## Assignment
From the first line to the last, restate the material word for word, omitting pictures.

++++

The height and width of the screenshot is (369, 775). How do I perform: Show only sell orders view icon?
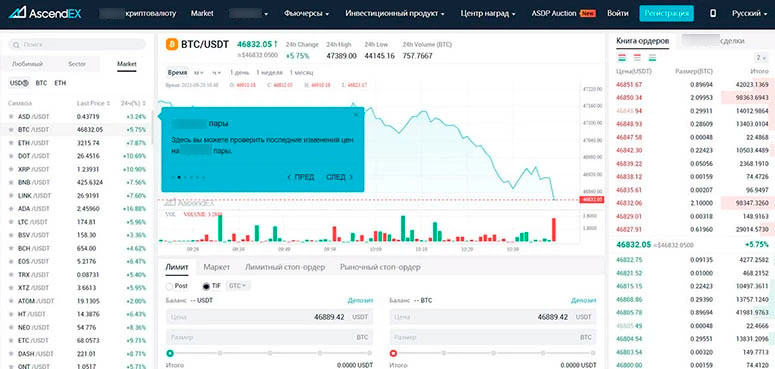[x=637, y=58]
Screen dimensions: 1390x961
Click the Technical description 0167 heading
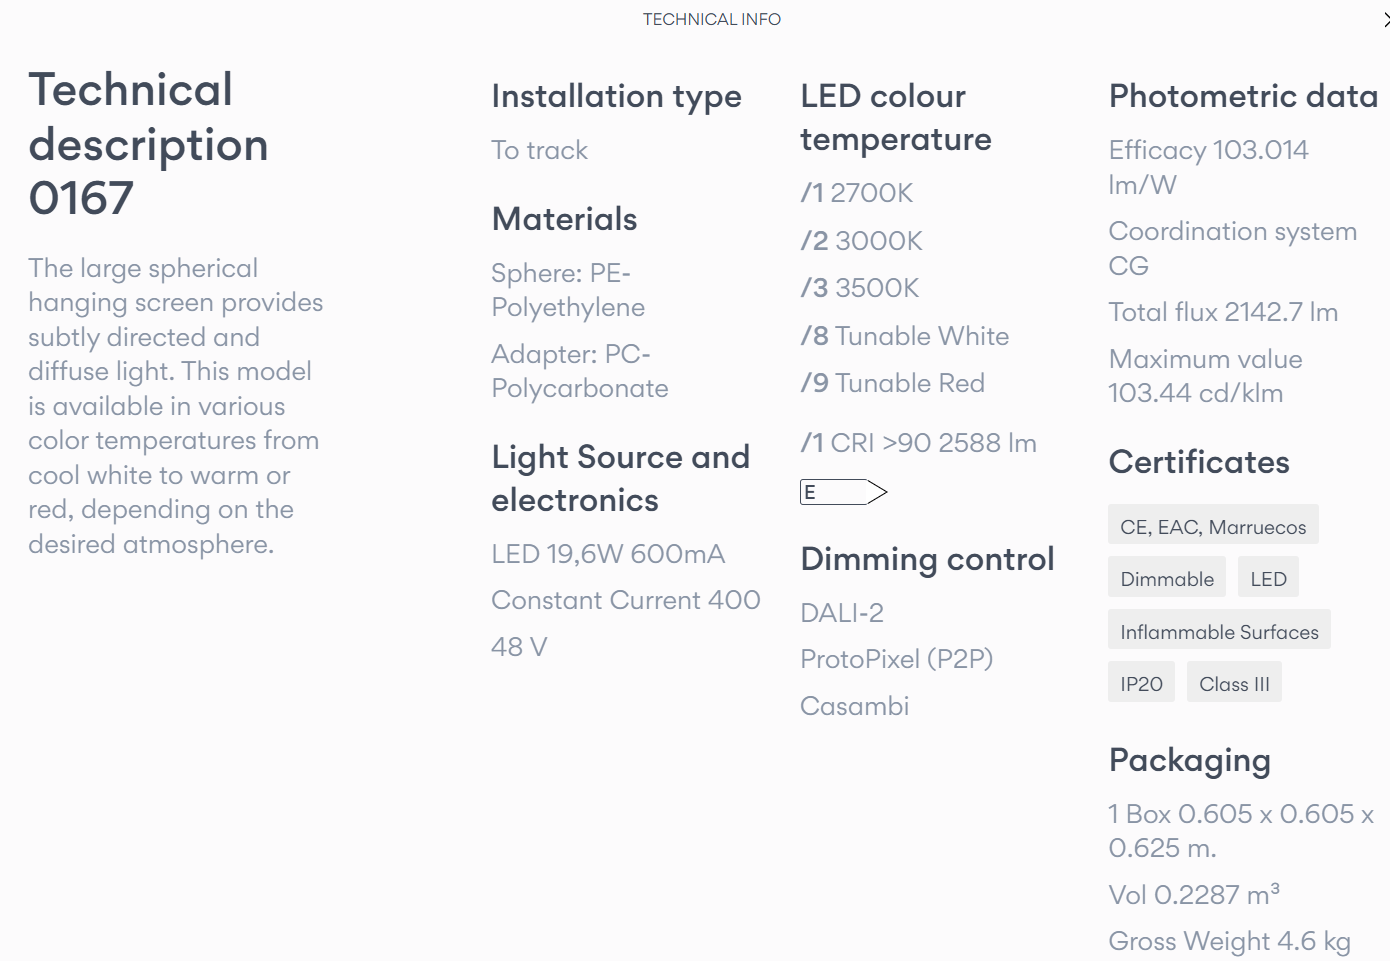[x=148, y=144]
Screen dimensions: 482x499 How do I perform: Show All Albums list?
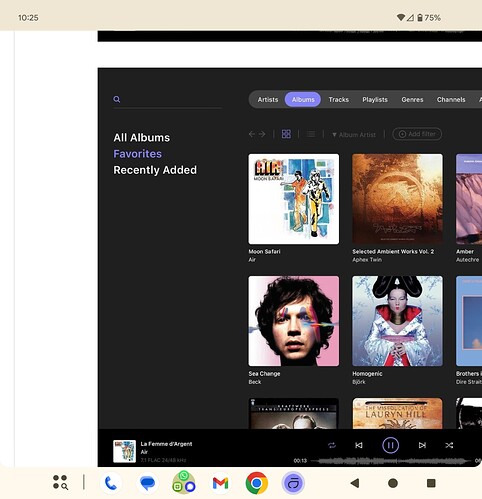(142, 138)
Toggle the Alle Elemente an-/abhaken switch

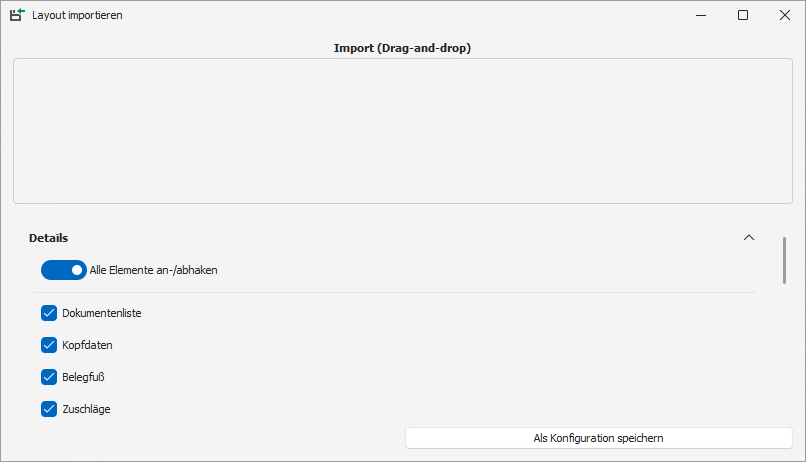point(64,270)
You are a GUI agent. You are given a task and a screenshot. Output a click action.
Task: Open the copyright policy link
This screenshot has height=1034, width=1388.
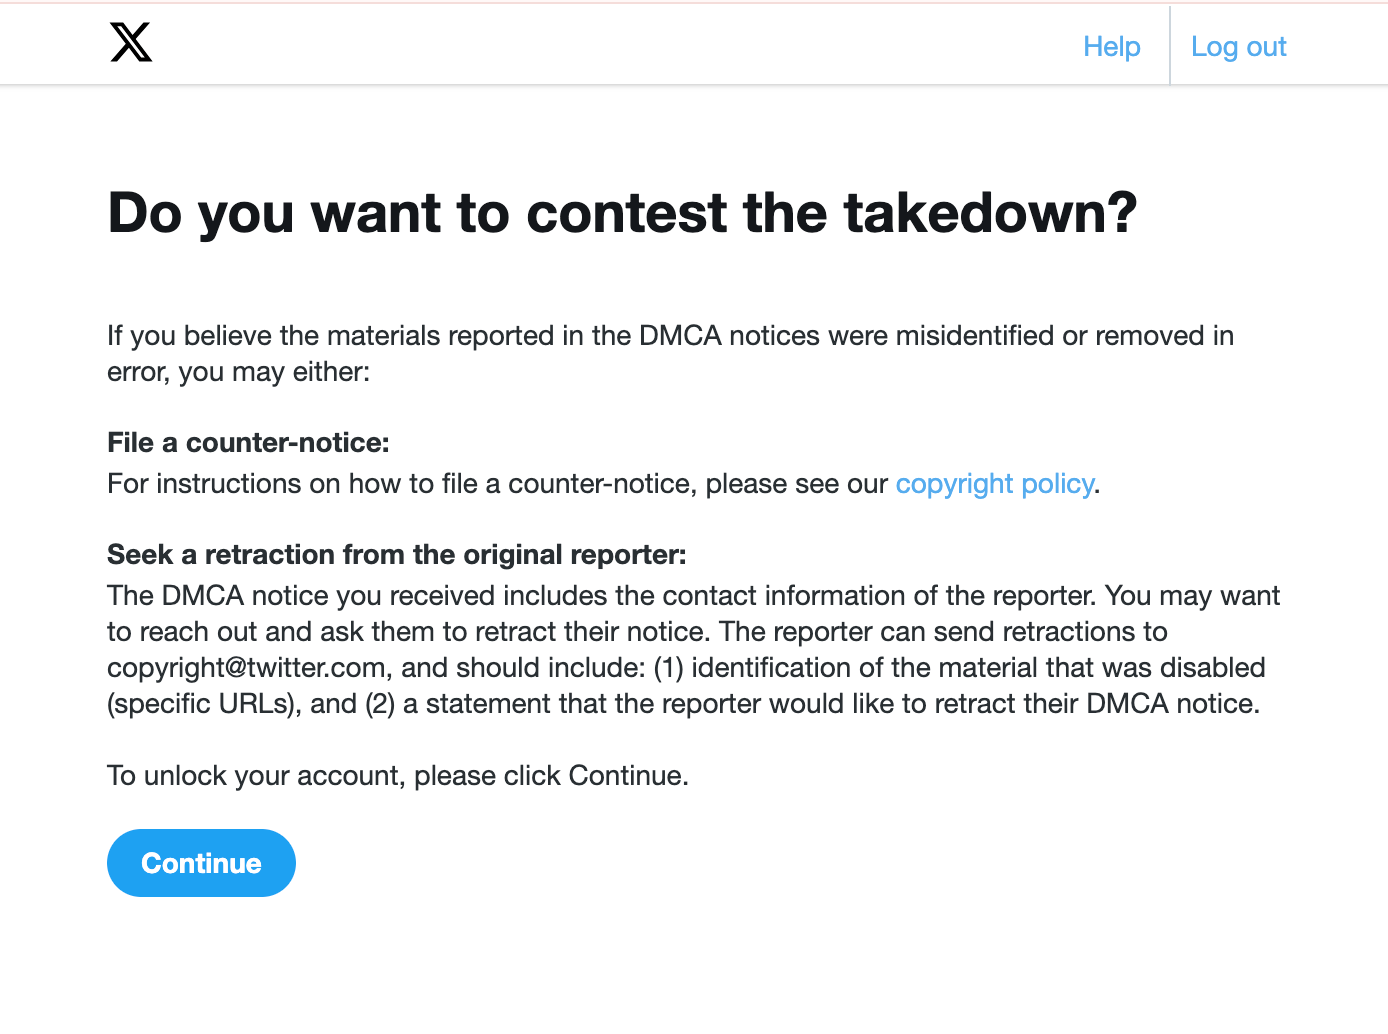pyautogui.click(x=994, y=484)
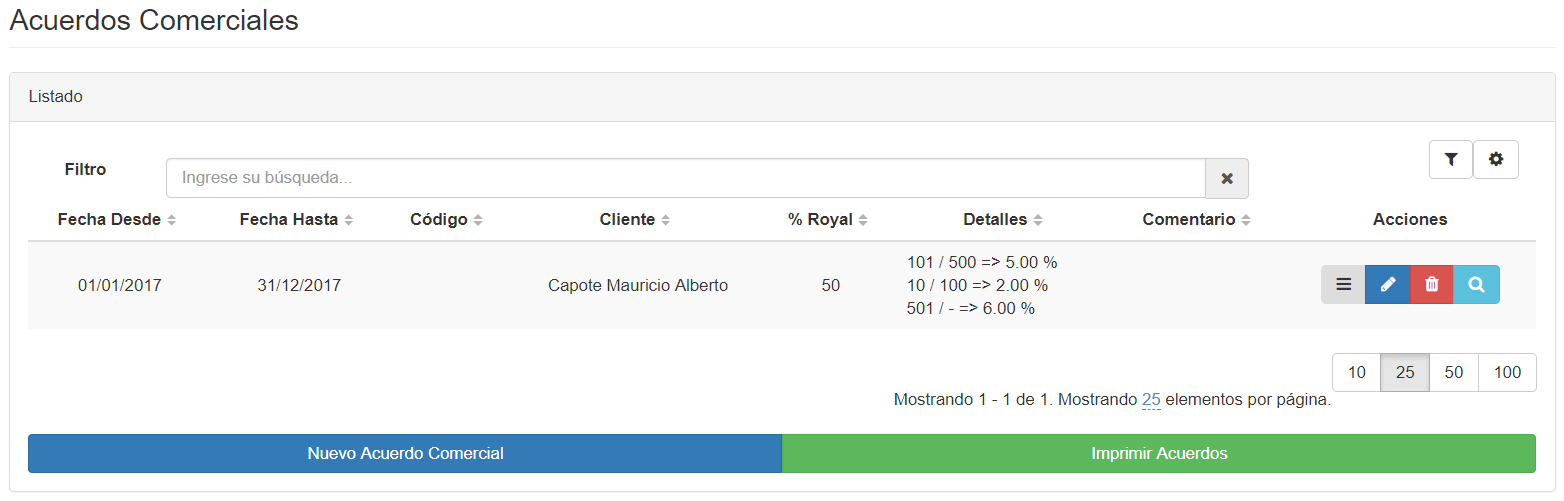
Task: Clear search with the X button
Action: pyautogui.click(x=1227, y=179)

++++

## The completed task
The height and width of the screenshot is (369, 775). How do I perform: Show only sell orders view icon?
[x=637, y=58]
Screen dimensions: 1390x961
Click the Technical description 0167 heading
[x=148, y=144]
Screen dimensions: 482x499 How do I perform: Show All Albums list?
(142, 138)
Toggle the Alle Elemente an-/abhaken switch

point(64,270)
You are a GUI agent. You are given a task and a screenshot. Output a click action.
Task: Open the copyright policy link
This screenshot has height=1034, width=1388.
pyautogui.click(x=994, y=484)
Task: Clear search with the X button
Action: pyautogui.click(x=1227, y=179)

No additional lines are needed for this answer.